[Stored records]
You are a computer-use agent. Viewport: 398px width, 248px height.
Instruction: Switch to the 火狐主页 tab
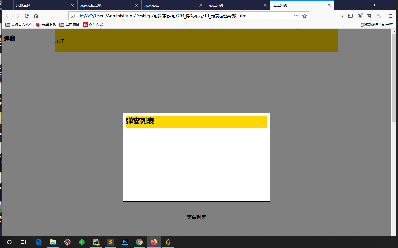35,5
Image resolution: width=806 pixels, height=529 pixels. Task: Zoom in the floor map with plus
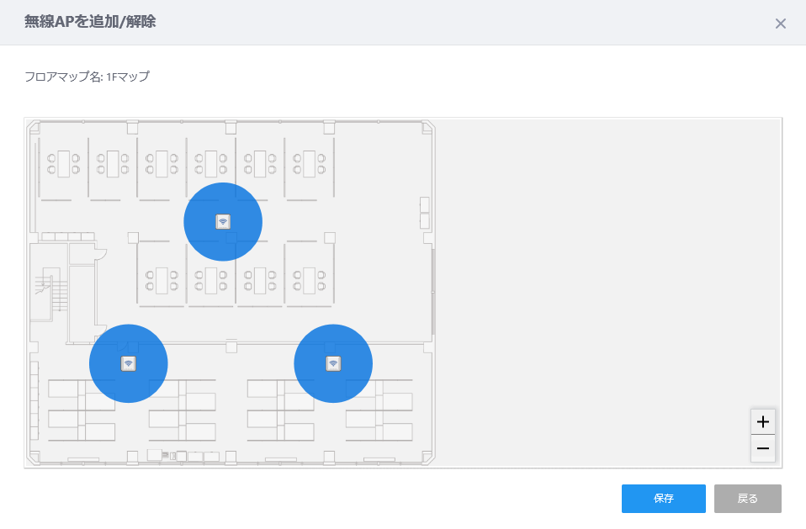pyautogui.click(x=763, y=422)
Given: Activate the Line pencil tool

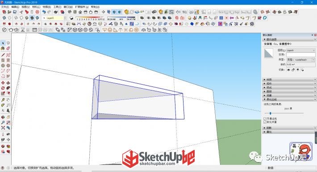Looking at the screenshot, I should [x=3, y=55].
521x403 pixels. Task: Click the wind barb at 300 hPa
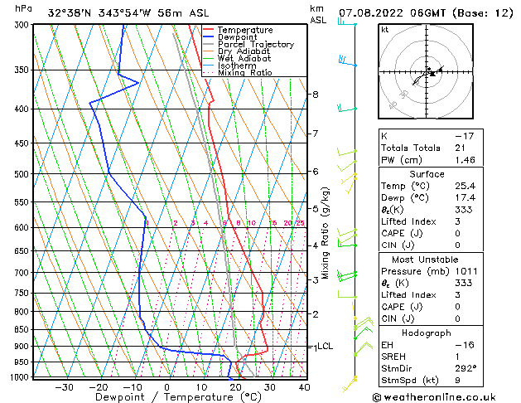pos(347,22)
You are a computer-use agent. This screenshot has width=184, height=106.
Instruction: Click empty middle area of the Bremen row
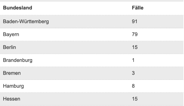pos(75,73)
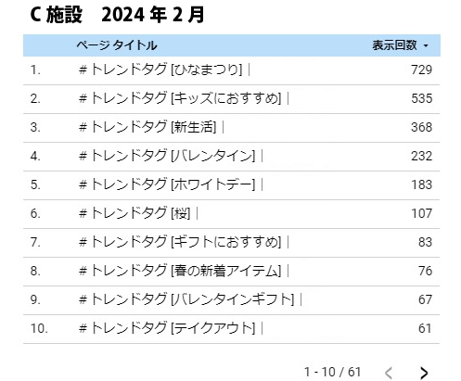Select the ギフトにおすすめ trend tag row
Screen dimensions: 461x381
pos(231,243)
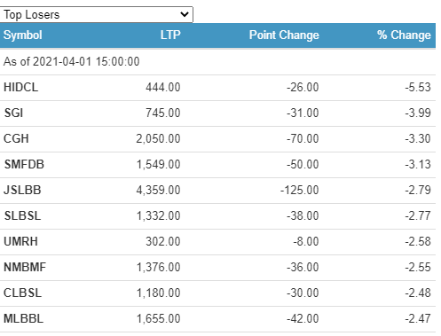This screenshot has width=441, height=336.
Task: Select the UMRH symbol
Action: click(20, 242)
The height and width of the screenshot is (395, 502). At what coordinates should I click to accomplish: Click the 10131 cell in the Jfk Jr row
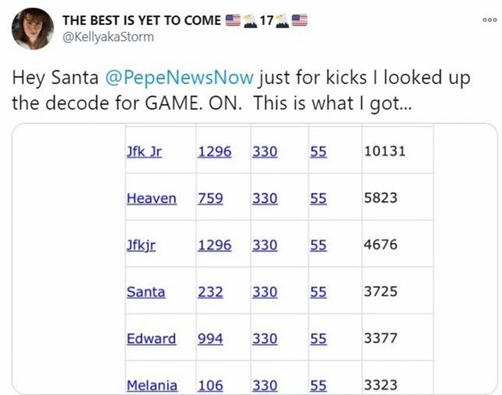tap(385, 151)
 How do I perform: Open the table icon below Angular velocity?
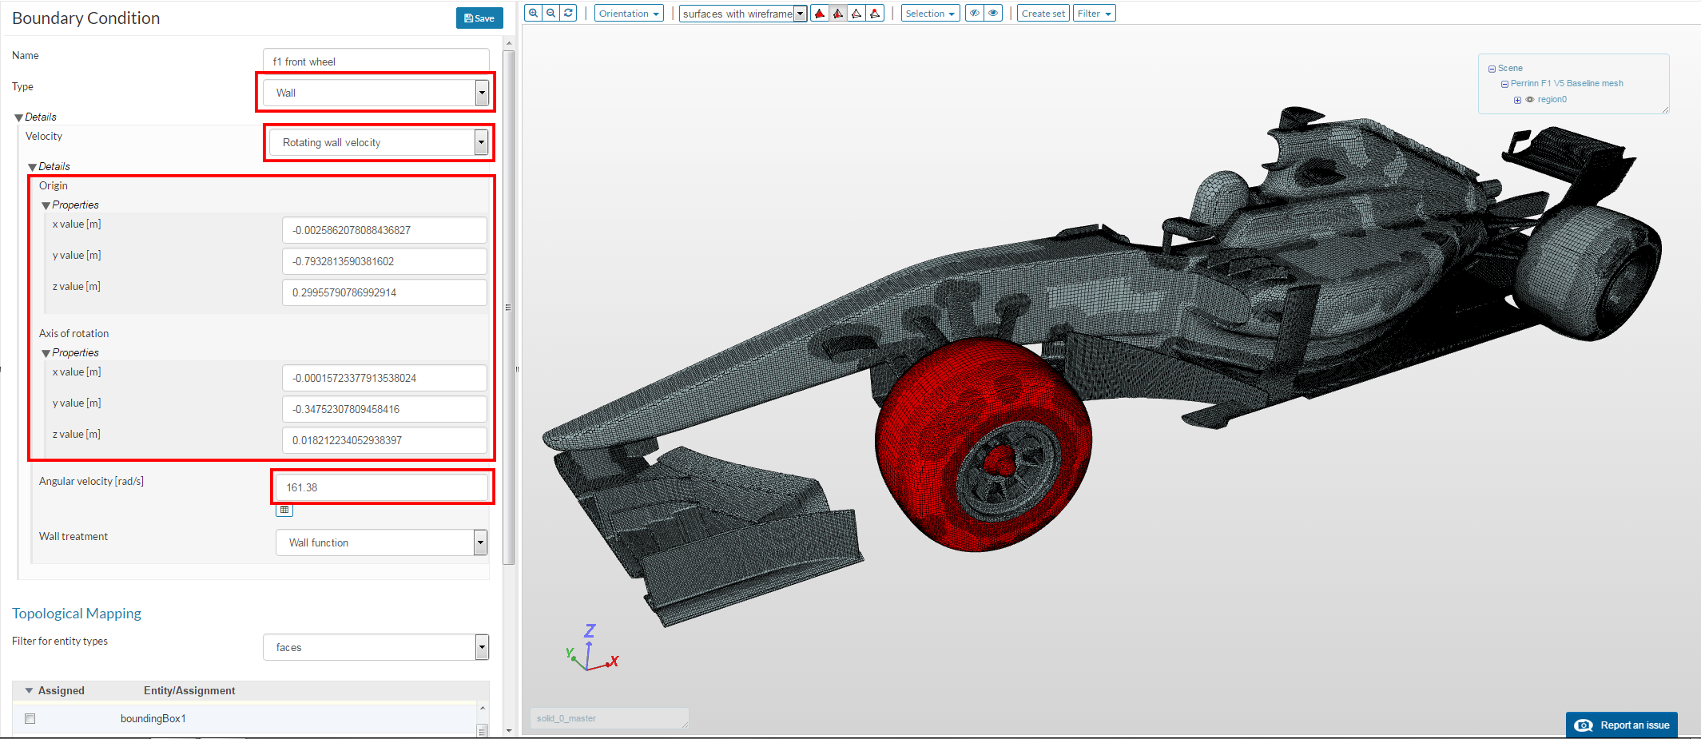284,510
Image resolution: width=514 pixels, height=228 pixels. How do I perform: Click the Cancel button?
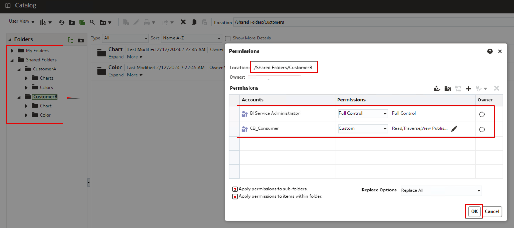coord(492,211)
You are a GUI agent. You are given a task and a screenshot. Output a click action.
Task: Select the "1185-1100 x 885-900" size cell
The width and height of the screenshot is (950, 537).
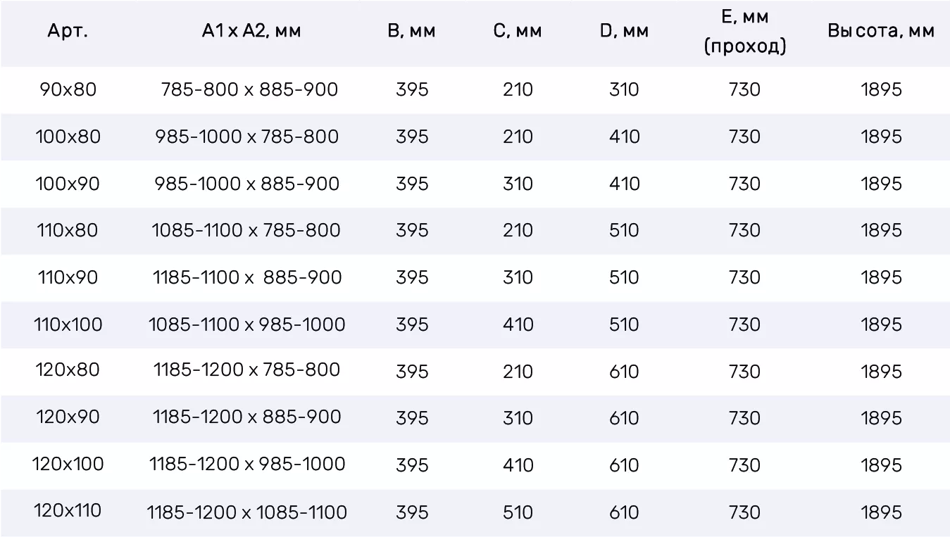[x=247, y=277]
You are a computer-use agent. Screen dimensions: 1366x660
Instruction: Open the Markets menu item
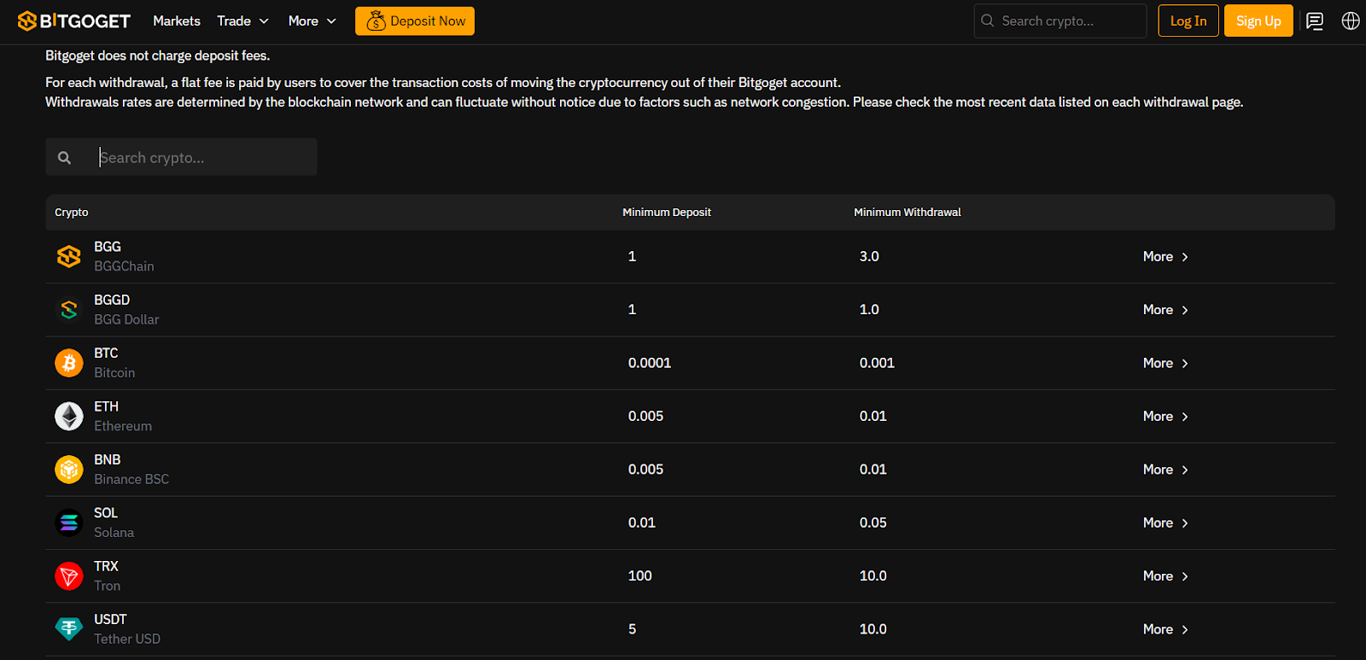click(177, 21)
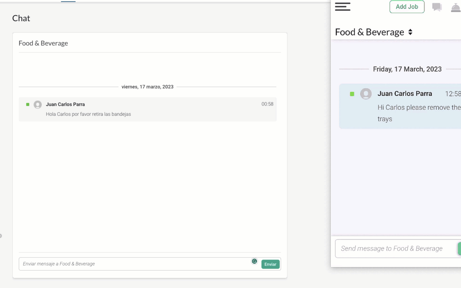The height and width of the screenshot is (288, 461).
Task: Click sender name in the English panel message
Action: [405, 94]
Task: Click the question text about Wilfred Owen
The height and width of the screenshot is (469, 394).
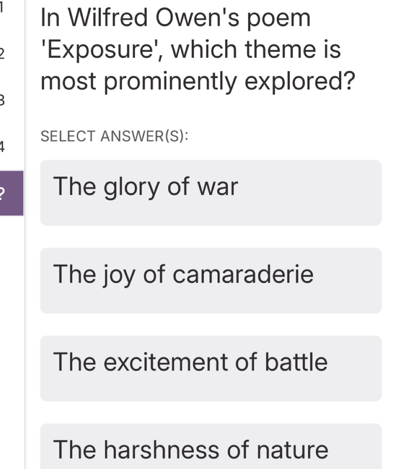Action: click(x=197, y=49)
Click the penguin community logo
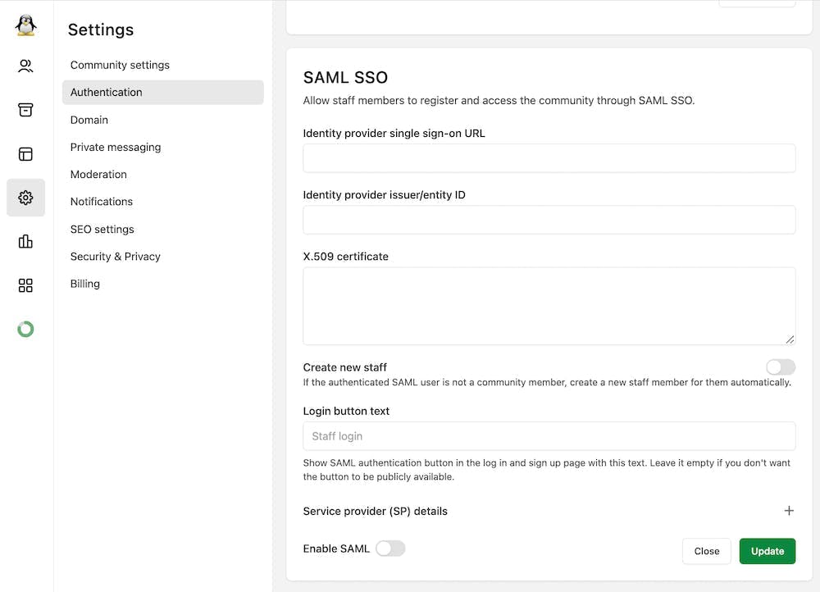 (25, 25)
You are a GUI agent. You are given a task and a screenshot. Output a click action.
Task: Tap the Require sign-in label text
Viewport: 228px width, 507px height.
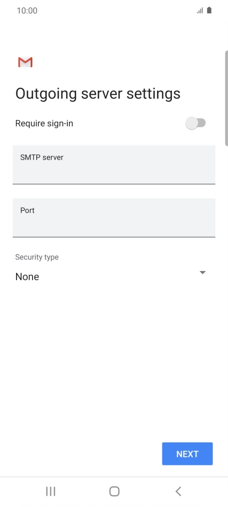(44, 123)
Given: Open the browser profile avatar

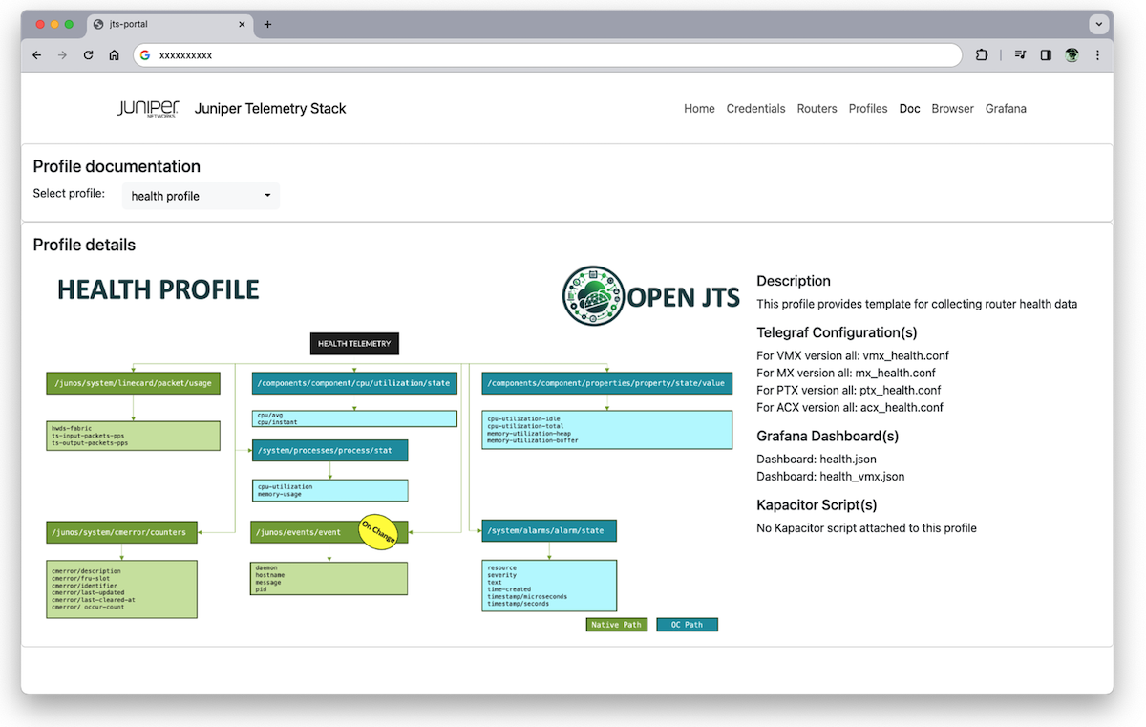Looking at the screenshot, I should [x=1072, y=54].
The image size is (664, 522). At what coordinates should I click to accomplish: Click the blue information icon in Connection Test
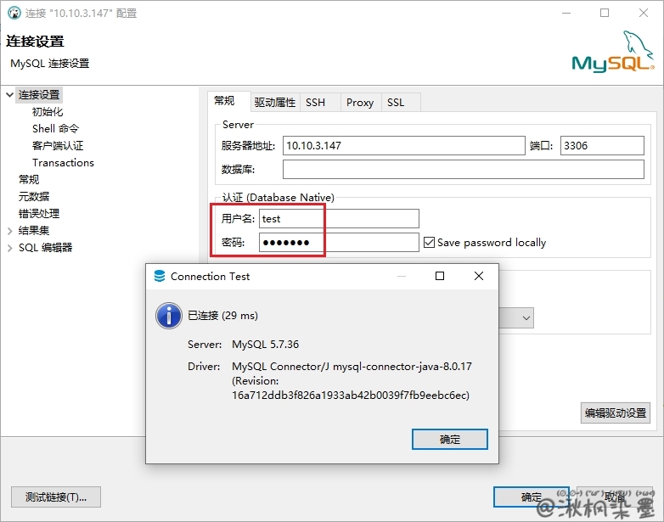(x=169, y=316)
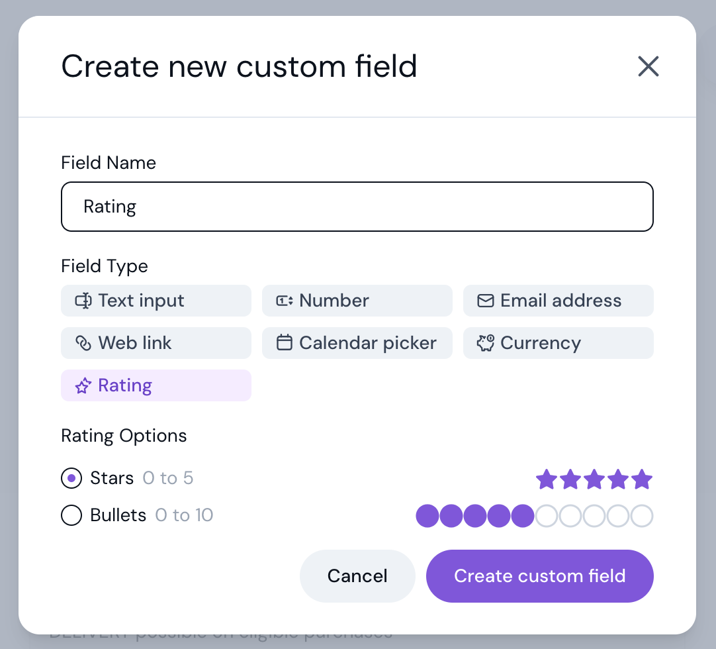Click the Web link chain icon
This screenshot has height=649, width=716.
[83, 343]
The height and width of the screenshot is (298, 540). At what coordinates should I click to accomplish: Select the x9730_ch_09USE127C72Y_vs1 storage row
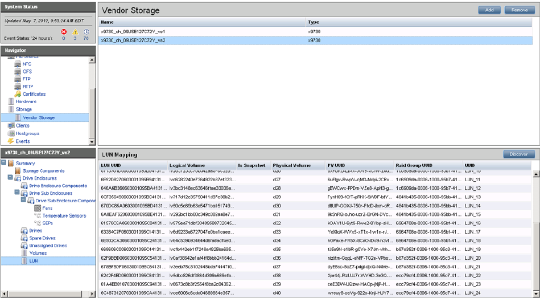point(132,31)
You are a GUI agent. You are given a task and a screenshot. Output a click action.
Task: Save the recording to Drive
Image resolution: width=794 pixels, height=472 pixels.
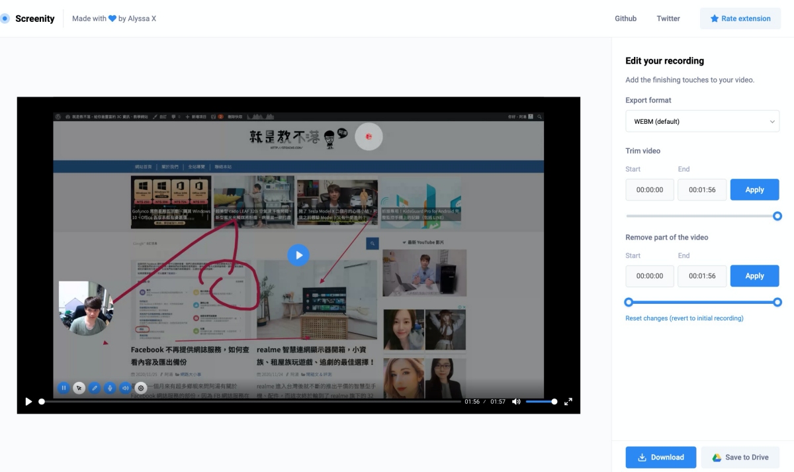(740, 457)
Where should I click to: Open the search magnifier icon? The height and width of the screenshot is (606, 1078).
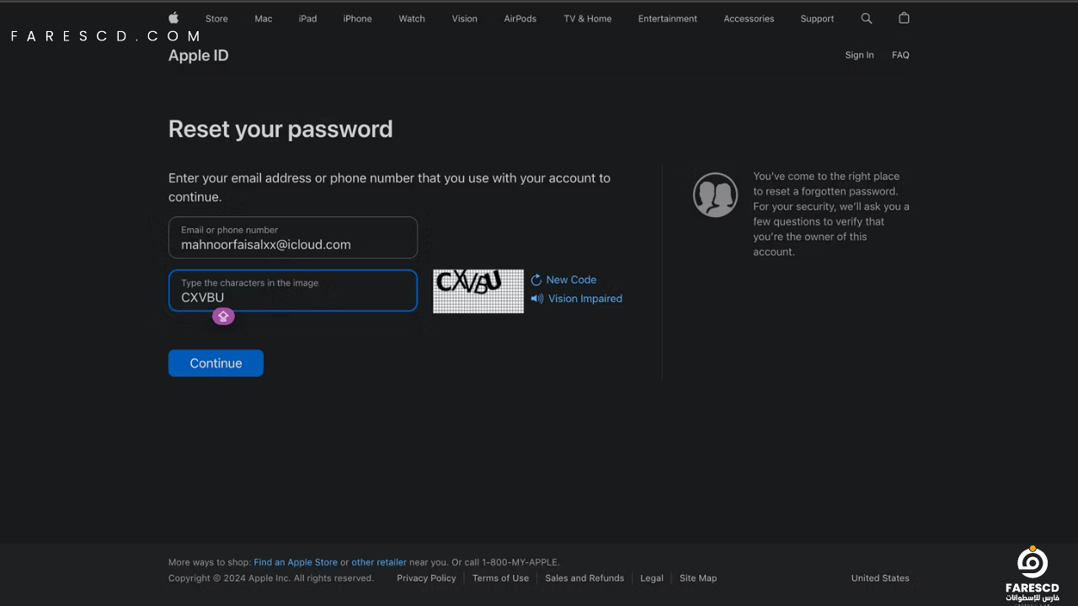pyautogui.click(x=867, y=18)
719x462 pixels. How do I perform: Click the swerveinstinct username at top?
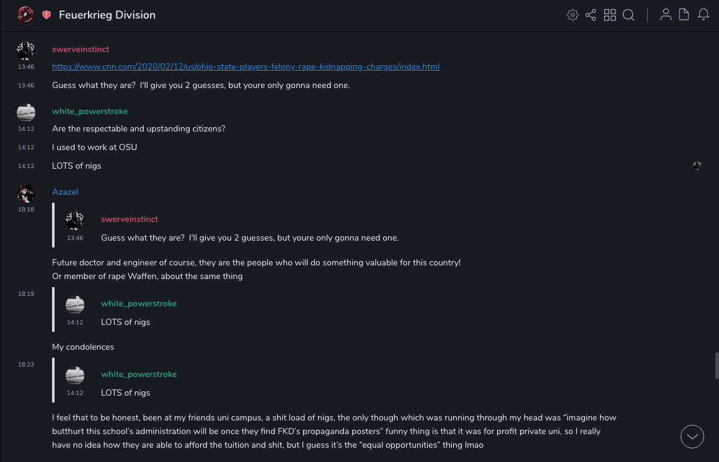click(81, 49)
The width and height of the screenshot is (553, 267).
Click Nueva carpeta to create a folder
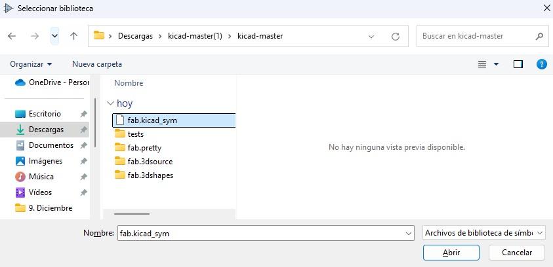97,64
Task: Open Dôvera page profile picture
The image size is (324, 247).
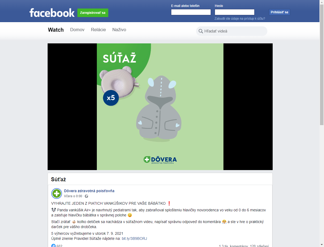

◆ WHAT IS REQUIRED: Each record needs to be reproduced exactly, and no image should be carried over.

◆ WRITTEN REPLY:
You are a computer-use agent. Viewport: 398px width, 248px height.
Instruction: Switch to the 火狐主页 tab
35,5
Image resolution: width=806 pixels, height=529 pixels. Task: Zoom in the floor map with plus
pyautogui.click(x=763, y=422)
Given: Activate the Line pencil tool

Looking at the screenshot, I should [x=3, y=55].
521x403 pixels. Task: Click the wind barb at 300 hPa
pos(347,22)
You are a computer-use agent. This screenshot has width=184, height=106.
Instruction: Click empty middle area of the Bremen row
pos(75,73)
Select the ギフトにおすすめ trend tag row
Screen dimensions: 461x381
pos(231,243)
This screenshot has width=441, height=336.
Task: Select the UMRH symbol
Action: click(20, 242)
The height and width of the screenshot is (395, 502). At what coordinates should I click to accomplish: Click the 10131 cell in the Jfk Jr row
tap(385, 151)
 How do I perform: Open the table icon below Angular velocity?
284,510
Image resolution: width=514 pixels, height=228 pixels. How do I perform: Click the Cancel button?
coord(492,211)
You are a GUI agent. You are given a task and a screenshot. Output a click action.
Task: Select the "1185-1100 x 885-900" size cell
The width and height of the screenshot is (950, 537).
[x=247, y=277]
You are a computer-use agent. Screen dimensions: 1366x660
Instruction: Open the Markets menu item
click(177, 21)
The height and width of the screenshot is (288, 461).
Task: Click sender name in the English panel message
Action: [405, 94]
Task: Click the question text about Wilfred Owen
The height and width of the screenshot is (469, 394).
Action: click(x=197, y=49)
Click the penguin community logo
 (25, 25)
You are a GUI agent. You are given a task and a screenshot. Output a click action.
Task: Tap the Require sign-in label text
Viewport: 228px width, 507px height.
(44, 123)
Given: Open the browser profile avatar

Looking at the screenshot, I should [x=1072, y=54].
The image size is (664, 522). At what coordinates should I click to accomplish: Click the blue information icon in Connection Test
(x=169, y=316)
Click the Web link chain icon
This screenshot has height=649, width=716.
[83, 343]
The height and width of the screenshot is (298, 540). At what coordinates should I click to accomplish: Select the x9730_ch_09USE127C72Y_vs1 storage row
point(132,31)
You are a GUI agent. You are given a task and a screenshot. Output a click action.
Task: Save the recording to Drive
Image resolution: width=794 pixels, height=472 pixels.
(740, 457)
Where should I click to: Open the search magnifier icon? The height and width of the screenshot is (606, 1078).
pyautogui.click(x=867, y=18)
719x462 pixels. How do I perform: Click the swerveinstinct username at top?
click(81, 49)
The width and height of the screenshot is (553, 267).
Click Nueva carpeta to create a folder
97,64
Task: Open Dôvera page profile picture
The image size is (324, 247).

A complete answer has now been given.